Заснули, значит, телохранители. А персиянка, покуда были в стороне от Беловодья, она под своим балдахином целыми днями точила слезу, а ночью спала – никому не докучала. Но в долине Четырех Ветров, освещённой жар-птицами, беспокойство овладело девушкой: белые ночи всегда с непривычки возбуждают людей.
Полонённая персиянка встала тихохонько, покинула шелковый шатер и пошла, куда глаза глядели.
Телохранители хватились под утро. Искать побежали. А где искать? Земля большая, круглая, с неё скатиться можно хоть куда – на все тридцать четыре стороны.
Пастуха увидели – поблизости катался на савраске кругом стада, играл коровам на свирели такие расчудесные рулады, которых мы, увы, играть не можем, и потому живём без молока, а скоро, может быть, и без коров останемся.

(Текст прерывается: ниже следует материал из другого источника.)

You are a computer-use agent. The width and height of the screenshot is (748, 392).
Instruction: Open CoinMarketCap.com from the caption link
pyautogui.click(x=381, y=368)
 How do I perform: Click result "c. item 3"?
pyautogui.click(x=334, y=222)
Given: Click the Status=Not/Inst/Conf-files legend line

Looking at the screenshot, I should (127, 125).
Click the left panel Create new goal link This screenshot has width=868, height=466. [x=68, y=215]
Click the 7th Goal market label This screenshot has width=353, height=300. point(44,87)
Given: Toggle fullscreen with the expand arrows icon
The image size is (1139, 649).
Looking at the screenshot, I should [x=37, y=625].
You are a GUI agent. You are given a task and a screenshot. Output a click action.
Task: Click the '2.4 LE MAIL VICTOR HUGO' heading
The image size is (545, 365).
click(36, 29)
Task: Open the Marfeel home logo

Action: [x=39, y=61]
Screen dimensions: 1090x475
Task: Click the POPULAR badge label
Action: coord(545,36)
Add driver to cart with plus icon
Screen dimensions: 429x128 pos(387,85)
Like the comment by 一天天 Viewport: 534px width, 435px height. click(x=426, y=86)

Но не об этом нынче разговор.
До полусмерти перепуганные телохранители подбежали к пастуху. Петюню Чистоплюйцева узнали: грамотный чудак никакой работой не гнушался; летом иногда, чтобы прокормиться, шёл в пастухи.
– Петюня, – слёзно просят, – подскажи: не проходил здесь кто-либо?
– Кто проходил, того искать не надо, – остановил их чудак-всезнайка. – Я так своим скудным умишком сужу: она уже в русалку обернулась, ваша драгоценная пропажа.